Biznap, Farbick, and Starbright all had their hands resting against the helmet crests that contained their Telleron head-fins.   It was not easy to hold your hands above your head while wearing the heavy environment suits, but the large, nasty-looking slug-thrower the little lizardman held in his hands gave them extra encouragement.  Farbick was fairly sure the weapon worked like an Earther machine gun and could fire a steady stream of hot metal projectiles.

“You are the most pukingly repugnant set of miscreants ever produced by your inferior amphibianoid race,” said the huge, obese lizardman sitting on the throne, the one, it turned out, that had the girly voice.  The reptile wore only loose-fitting robes over his elephantine body, and his small, atrophied legs made it obvious the prodigious bulk could not even walk by himself.

“Will you eat one of them now, master?” asked the little lizardman with deep, dangerous-sounding voice.   He was tiny compared to the Tellerons, and microscopic compared to his master, but Farbick could tell by his scowl and his cold yellow snake eyes that he was by far the most dangerous creature in the room.

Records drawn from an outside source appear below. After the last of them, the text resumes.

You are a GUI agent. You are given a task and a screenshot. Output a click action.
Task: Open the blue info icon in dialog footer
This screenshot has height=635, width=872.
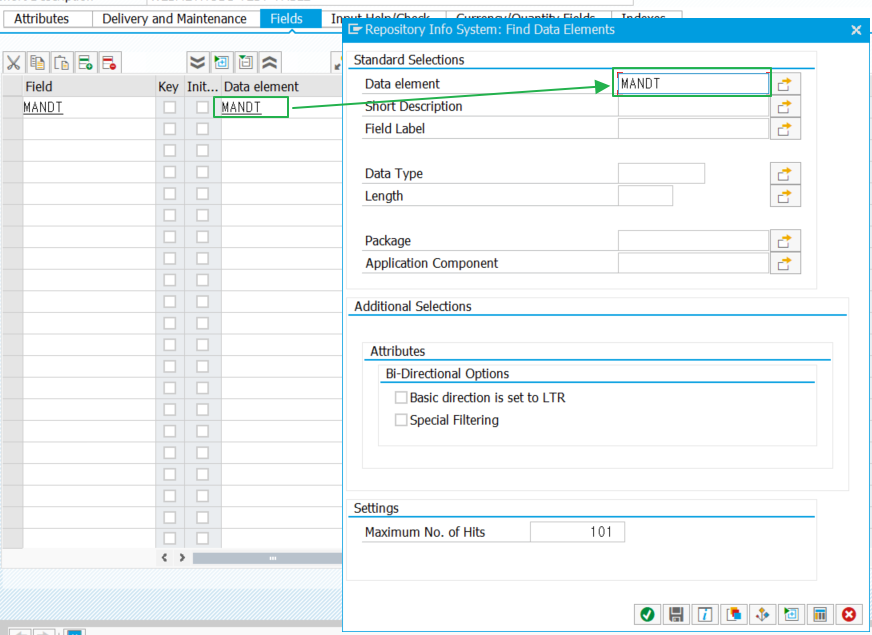click(x=705, y=615)
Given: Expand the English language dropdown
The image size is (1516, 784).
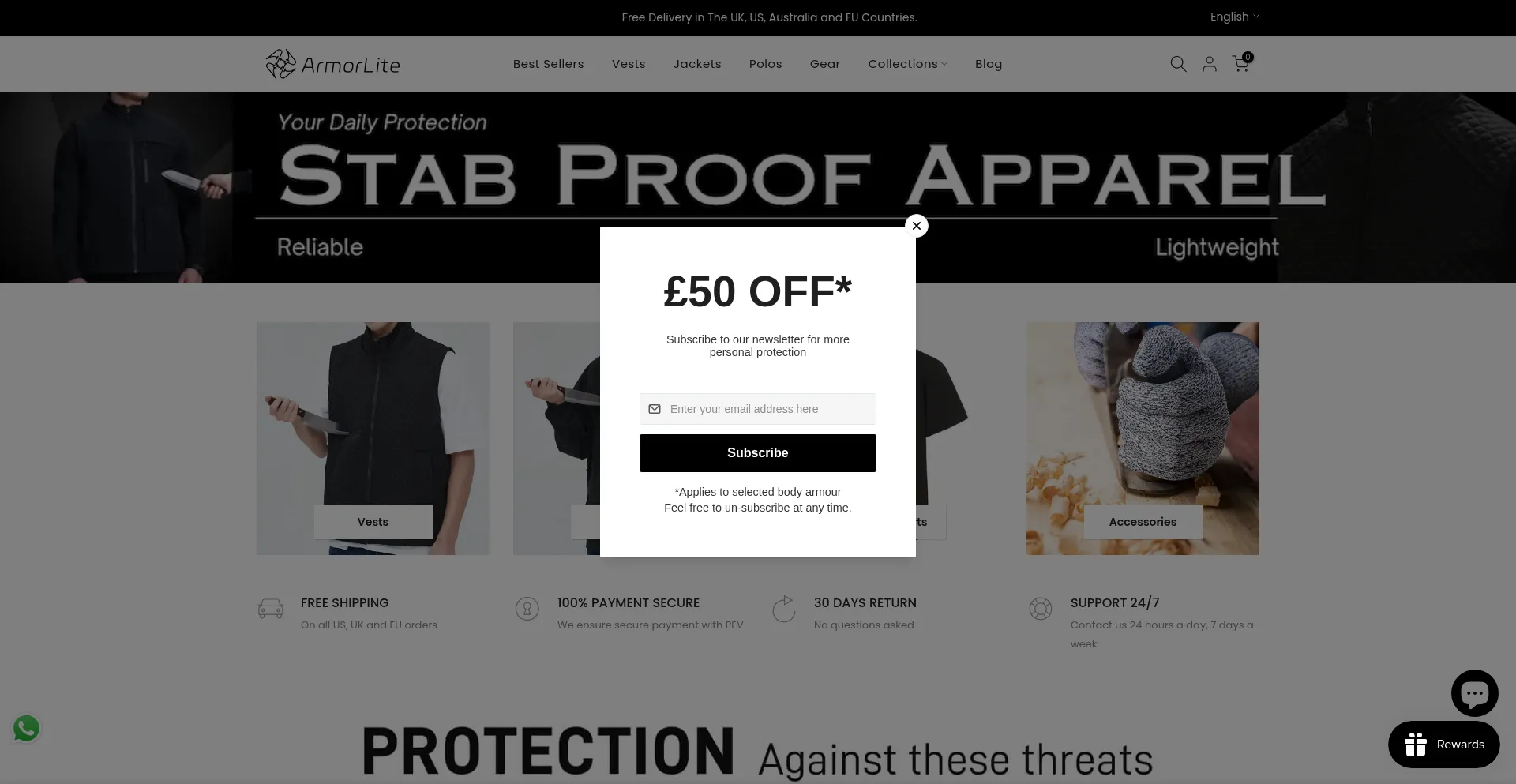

“The female looks delicious,” squeaked the fat one, “but they killed Grakknarh.  We can’t afford to eat them while they are still useful to our plans.”

“Grakknarh was the lizardman who attacked us outside?” Farbick asked.

“Yes.  And he was the one keeping the scabbies out of this facility.”

“What are scabbies?” Starbright asked.

The little lizardman grimaced as he spoke.  “Survivors of Tedhkruhz’s bacteria weapon are mindless monsters now.  They are covered in scabs from the disease, and they attack and eat anyone they see.”

“Don’t give them too much information, Stabharh,” warned the fat one.  “They are our prisoners now, but they have superior technology that we want.”

“Yes, Bahbahr, I yield to your wisdom.”

“What technology?” asked Farbick.

“The space ship you came in on, for one,” squealed Bahbahr greedily.  “We need it to get to another base where we can continue to try to fight off Overlord Rekhpahree, and evil Senator Tedhkruhz.  They have been trying to force my business empire out of business and killed most of my employees.”

“Giving a space ship to Galtorrians is totally out of the question,” said Biznap.  “We have no intention of unleashing your reptilian hordes on the galaxy.”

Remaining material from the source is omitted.